There are "a couple of clear fault lines here in terms of maybe getting a compromise" on cyber security legislation during this Congress, Greg Orlando, Counsel for Senate Commerce Committee member Roger Wicker (R-MS) said. Chief among these: "you've got the critical infrastructure piece and expanded role for DHS."

Senate legislation championed by Senator Joe Lieberman (I-CT) would implement minimum cyber security requirements on critical infrastructure industries such as utilities and banking, with those requirements administered by the Department of Homeland Security. Although objections by privacy advocates are largely acknowledged as threats to the passage of cyber security legislation, mandatory requirements on critical infrastructure could be the real fly in the ointment.

"Senator Rockefeller believes that if cyber legislation doesn't address critical infrastructure, we will have all failed," John Branscome, Communications Counsel, Senate Committee on Commerce, Science and Transportation said.

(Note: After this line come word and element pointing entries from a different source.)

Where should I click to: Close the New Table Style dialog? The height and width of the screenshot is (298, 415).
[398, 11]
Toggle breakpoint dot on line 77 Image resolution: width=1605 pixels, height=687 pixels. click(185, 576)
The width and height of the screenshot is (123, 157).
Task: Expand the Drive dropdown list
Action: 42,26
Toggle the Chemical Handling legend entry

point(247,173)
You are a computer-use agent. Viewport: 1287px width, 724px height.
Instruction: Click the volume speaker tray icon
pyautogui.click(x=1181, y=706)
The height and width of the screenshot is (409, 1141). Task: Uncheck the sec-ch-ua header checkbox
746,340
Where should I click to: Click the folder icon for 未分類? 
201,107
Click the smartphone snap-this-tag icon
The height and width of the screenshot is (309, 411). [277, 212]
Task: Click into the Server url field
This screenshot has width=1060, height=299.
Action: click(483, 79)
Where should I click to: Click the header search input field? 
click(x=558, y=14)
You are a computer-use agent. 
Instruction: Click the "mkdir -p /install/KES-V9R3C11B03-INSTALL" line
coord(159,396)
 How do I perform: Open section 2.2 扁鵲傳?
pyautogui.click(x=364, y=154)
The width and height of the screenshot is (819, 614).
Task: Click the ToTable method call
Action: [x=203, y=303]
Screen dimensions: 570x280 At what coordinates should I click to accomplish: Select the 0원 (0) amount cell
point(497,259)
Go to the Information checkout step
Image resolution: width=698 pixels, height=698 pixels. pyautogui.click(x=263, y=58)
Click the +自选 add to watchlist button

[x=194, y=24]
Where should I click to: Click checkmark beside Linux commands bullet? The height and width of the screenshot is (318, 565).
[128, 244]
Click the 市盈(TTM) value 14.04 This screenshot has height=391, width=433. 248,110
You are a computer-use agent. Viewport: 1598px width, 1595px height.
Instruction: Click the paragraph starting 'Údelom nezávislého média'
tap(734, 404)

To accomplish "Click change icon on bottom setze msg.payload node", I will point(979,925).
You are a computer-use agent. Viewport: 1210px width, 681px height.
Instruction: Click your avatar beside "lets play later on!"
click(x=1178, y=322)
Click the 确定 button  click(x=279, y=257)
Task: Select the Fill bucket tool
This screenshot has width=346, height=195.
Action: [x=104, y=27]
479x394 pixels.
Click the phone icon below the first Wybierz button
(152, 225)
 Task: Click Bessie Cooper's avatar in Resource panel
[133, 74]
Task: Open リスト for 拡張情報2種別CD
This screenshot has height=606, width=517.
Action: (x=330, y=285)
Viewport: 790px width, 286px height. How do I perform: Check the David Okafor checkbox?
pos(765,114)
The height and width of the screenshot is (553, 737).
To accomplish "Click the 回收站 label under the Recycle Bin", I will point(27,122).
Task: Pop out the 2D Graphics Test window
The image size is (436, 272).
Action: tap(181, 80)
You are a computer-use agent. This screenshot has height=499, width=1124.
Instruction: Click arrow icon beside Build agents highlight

Although the Democratic-controlled Senate, along with the Administration, believe cyber security legislation should include critical infrastructure requirements overseen by DHS, House leaders aren't buying into that. ​"Having a single agency manage 13 industrial sectors,creates an opportunity for a single point of failure," Ray Baum, Senior Policy Advisor to Greg Walden (R-OR), Chairman of the House Subcommittee on Communications and Technology said. "It's very difficult to say that if you set outstanding standards, they wouldn't be out of date before the ink is dry. We need to leave that to the expert agencies."

Later in an interview, Baum said "if they tweak the privacy stuff and take out the critical infrastructure, you could pass a cyber security bill this Congress." Other than that unlikely scenario, cyber security legislation looks dead until the new Congress comes to town next January. "It's a hard year to be legislating," Danny Sepulveda, Senior Advisor to Sen. John Kerry (D-MA) said.